To describe something as a fruit beer is actually to not really describe it at all, considering the extremely wide spectrum within the category. 

Fruit can be added to nearly any base style you’d like, whether it’s a wheat or a wit, a sour or a stout. The history of fruit beers is really pretty interesting, if you think about the 500 year-old Belgian brewing tradition of fruit lambics, spontaneously fermented ales that can come in a variety of forms such as cherry (kriek), raspberry (framboise), or peach (peche). But unlike some of the artificially sweetened, Kool-Aid-like versions you tend to see out there (I won’t name names), true fruit lambics tend to maintain the inherent sour characteristics of the base style with a nicely balanced, supporting role from the fruit.   

Which leads me to my point. Generally speaking, I think the fruit aspect in a beer, whatever that fruit might be, should serve to complement the underlying base style rather than overpower it. Sometimes it works very well. However, sometimes it can completely fail. 

One of those big misses in my beer sampling history was Leinie’s Berry Weiss, to this day my ultimate in fruit beer disasters. More of a non-descript berry assault on the senses parading around as a smooth beer. Then came a few others, including Sam Adams Cherry Wheat, which all things considered is actually pretty drinkable, but compared to something like Founders Cerise, one of the better fruit beers I’ve had in recent memory, is definitely in the minor leagues of the segment.

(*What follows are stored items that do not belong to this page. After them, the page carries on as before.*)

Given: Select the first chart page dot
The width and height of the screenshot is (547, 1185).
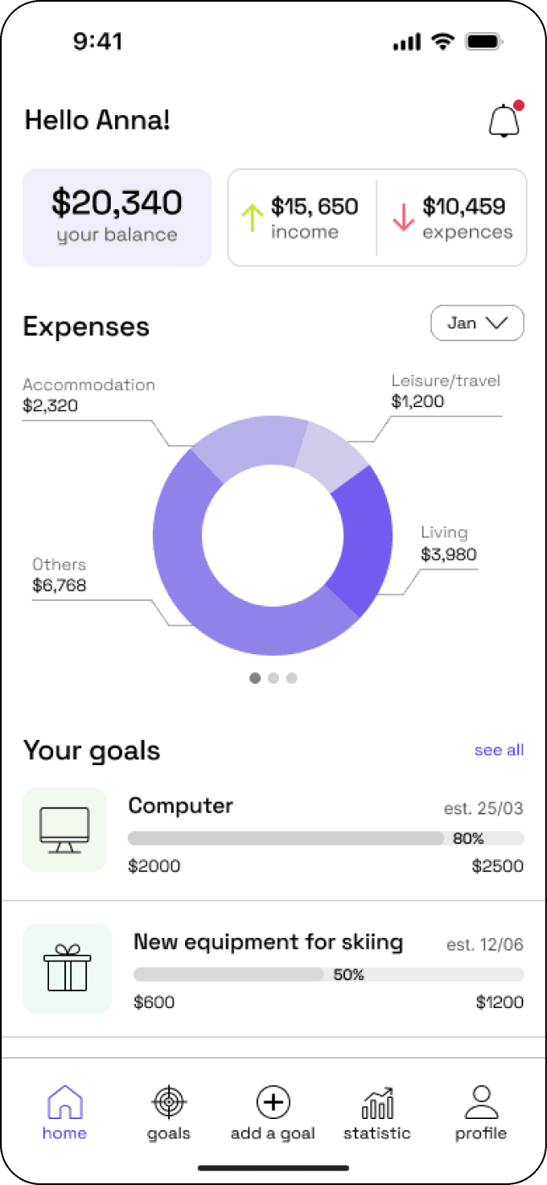Looking at the screenshot, I should tap(255, 678).
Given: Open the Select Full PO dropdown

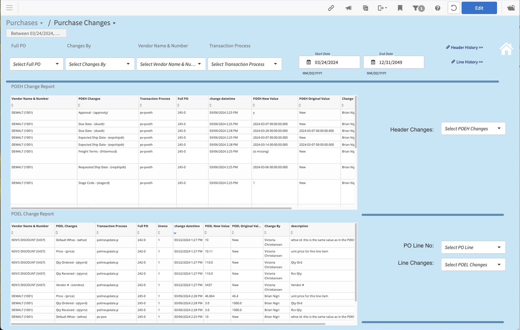Looking at the screenshot, I should (36, 64).
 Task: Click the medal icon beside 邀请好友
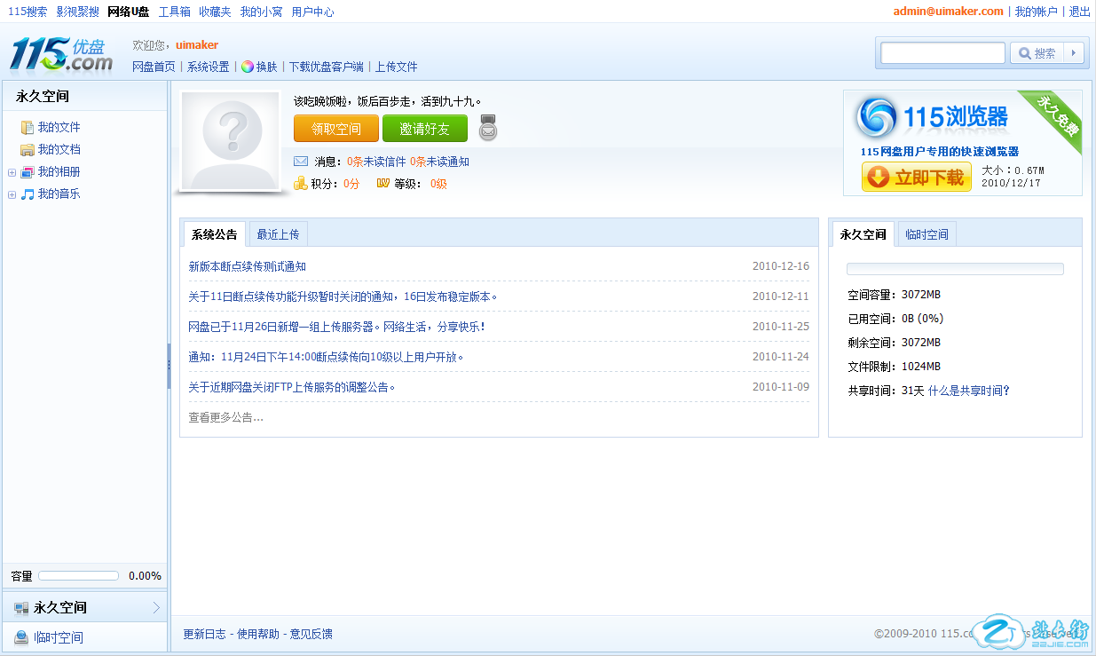[x=488, y=129]
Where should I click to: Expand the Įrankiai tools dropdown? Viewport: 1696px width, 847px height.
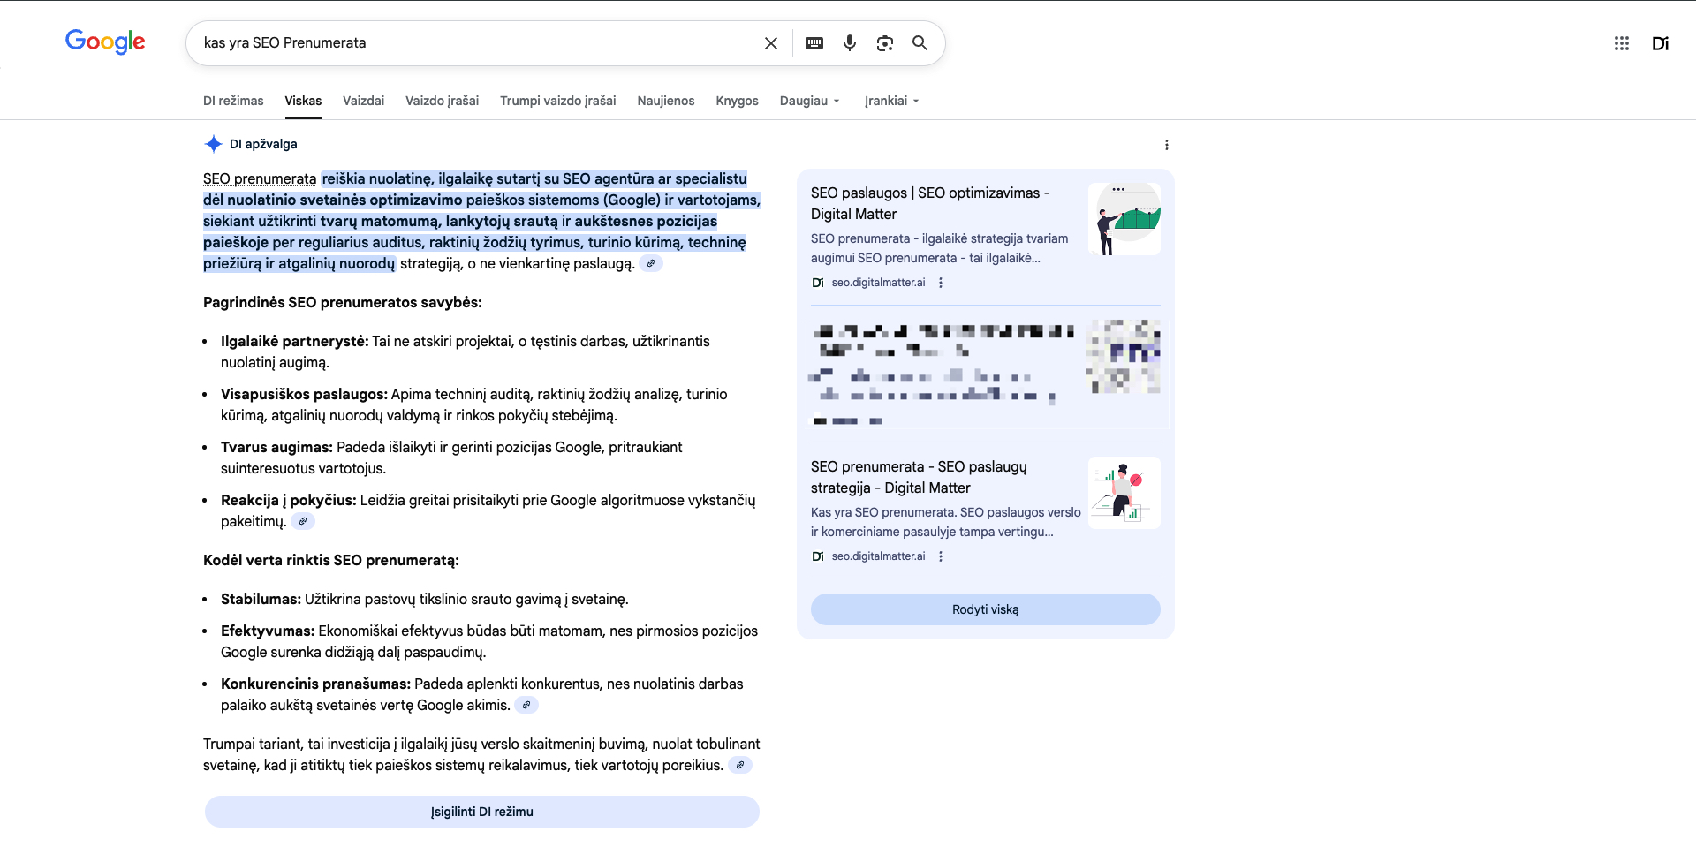[891, 101]
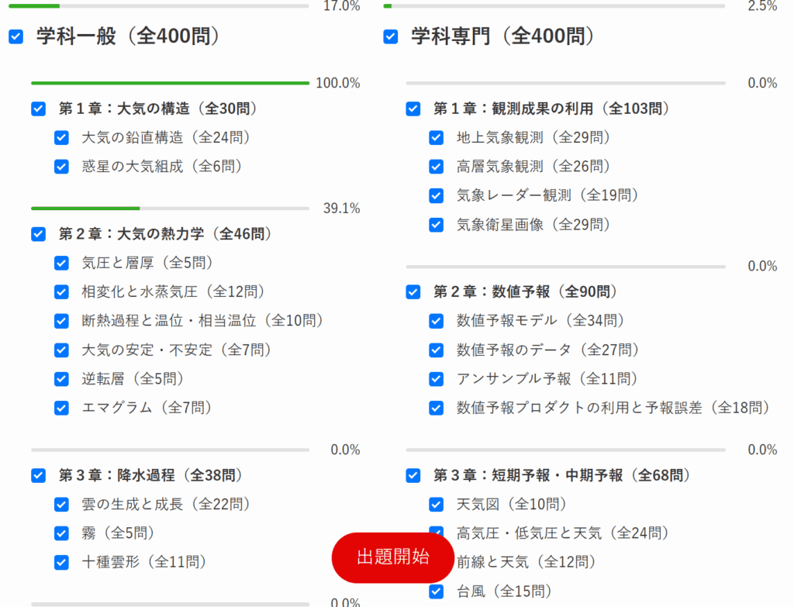
Task: Toggle 相変化と水蒸気圧（全12問） checkbox
Action: [x=62, y=292]
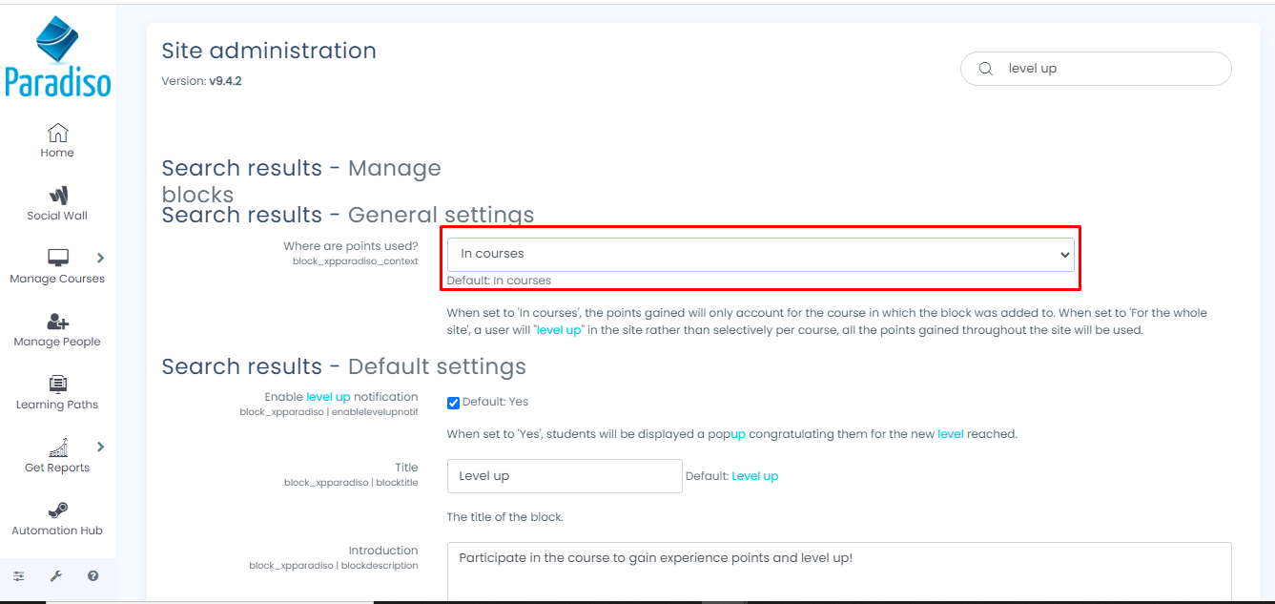Click the search magnifier icon
1275x604 pixels.
986,69
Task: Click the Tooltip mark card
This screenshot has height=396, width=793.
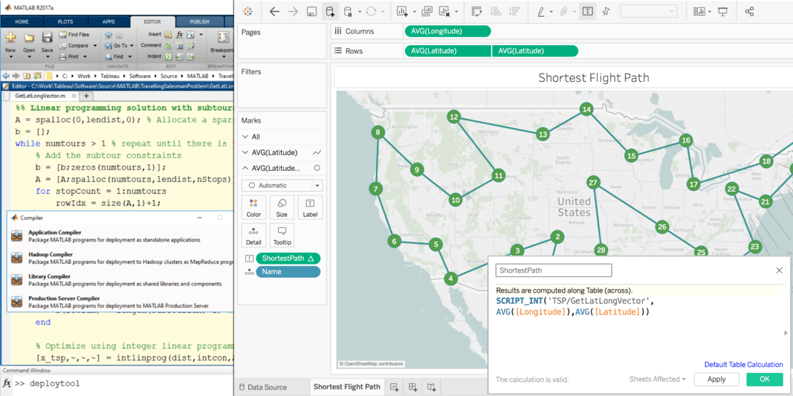Action: click(x=282, y=235)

Founders continues to impress me, whether it’s their very well-done Centennial IPA, Red’s Rye Pale Ale or something more on the extreme end of the spectrum like their Kentucky (or Canadian) Breakfast Stout. Their Cerise, a 6.5% ABV, lightly hopped cherry ale is nothing short of spectacular.   

Beautiful black cherry aroma from the fresh Michigan cherries used at five different stages through the fermentation process (I suppose fruit beer’s answer to Dogfish Head’s continuous hopping process). Reddish amber appearance with a pinkish creamy head. The taste and aroma are fairly similar…a noticeable maltiness that couples well with the sweet cherry, leading to a perfectly balanced tart finish.

Really superb. And definitely a “gateway” kind of beer I would readily suggest to someone who may not be as interested in or familiar with craft beer in general.